### EXERCISE DATA
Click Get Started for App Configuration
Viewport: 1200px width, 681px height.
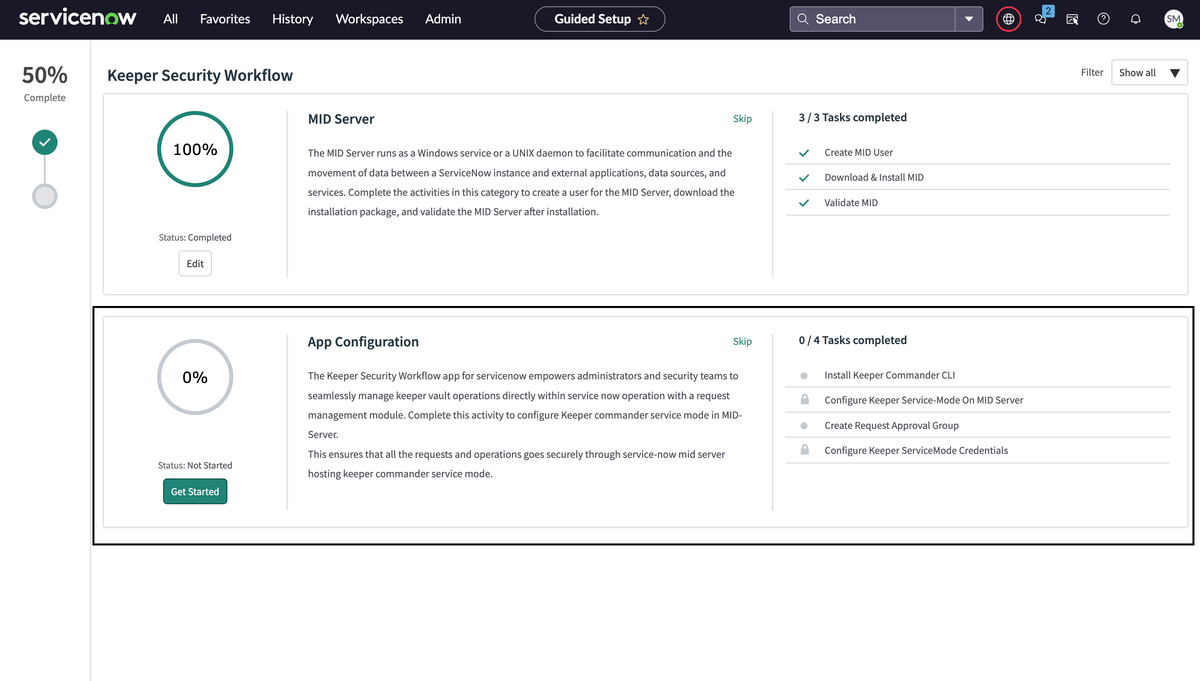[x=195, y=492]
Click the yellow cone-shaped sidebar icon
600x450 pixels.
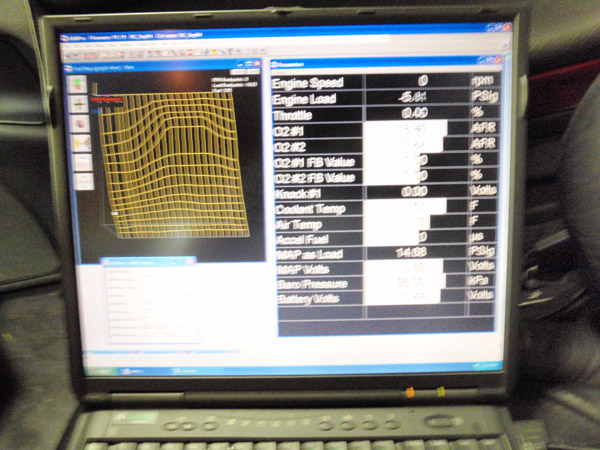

### ASSIGNMENT
Please output the entries above exactly, leaving out every picture.

### OUTPUT BELOW
Click Get Started for App Configuration
Viewport: 1200px width, 681px height.
[x=195, y=492]
Click the yellow cone-shaped sidebar icon
600x450 pixels.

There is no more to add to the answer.